Stored data:
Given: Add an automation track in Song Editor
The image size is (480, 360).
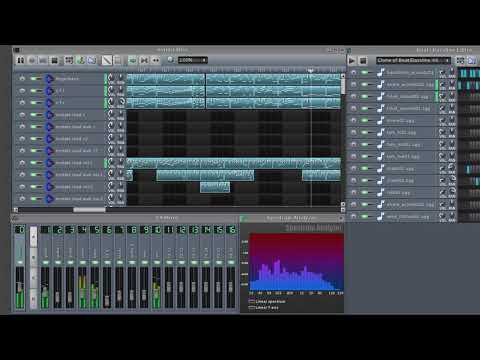Looking at the screenshot, I should (92, 60).

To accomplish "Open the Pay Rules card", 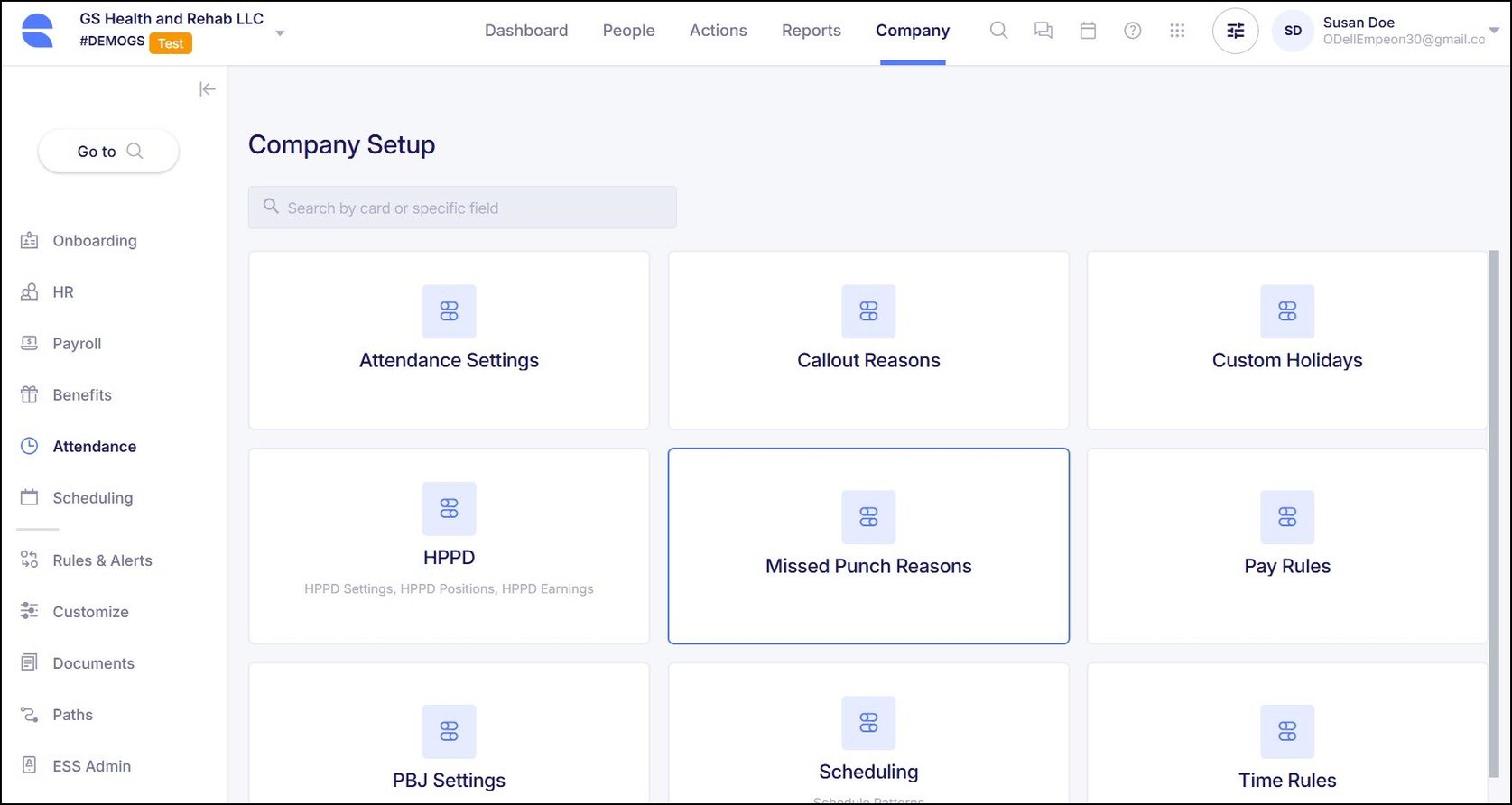I will coord(1286,546).
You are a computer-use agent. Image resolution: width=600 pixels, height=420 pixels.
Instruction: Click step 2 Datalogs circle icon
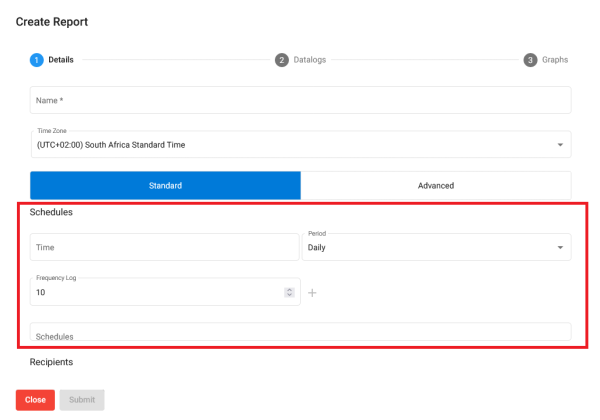pos(282,60)
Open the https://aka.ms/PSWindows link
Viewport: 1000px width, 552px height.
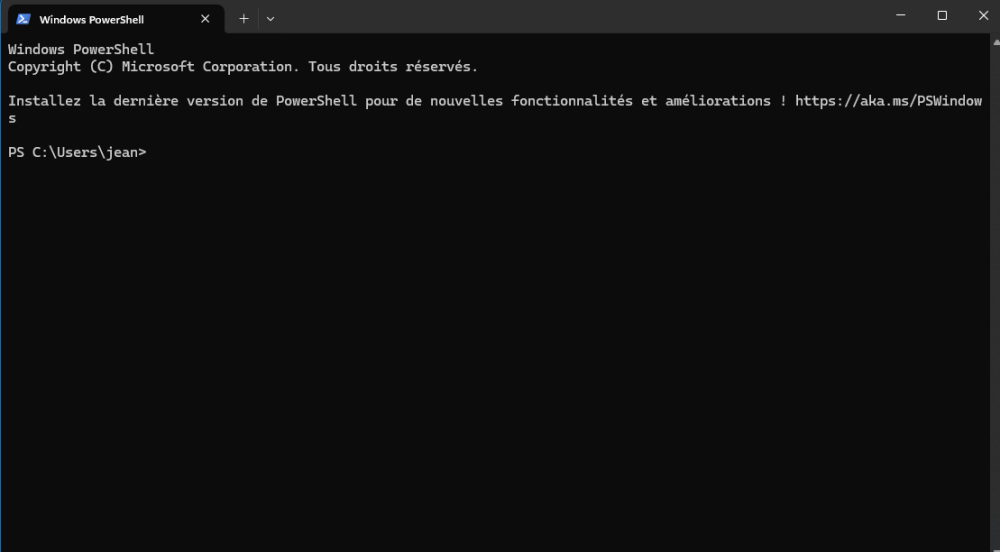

Exercise aim:
For the entries shown above, give the number of lines that include the word "width", without any other text.

Reply to the task:
2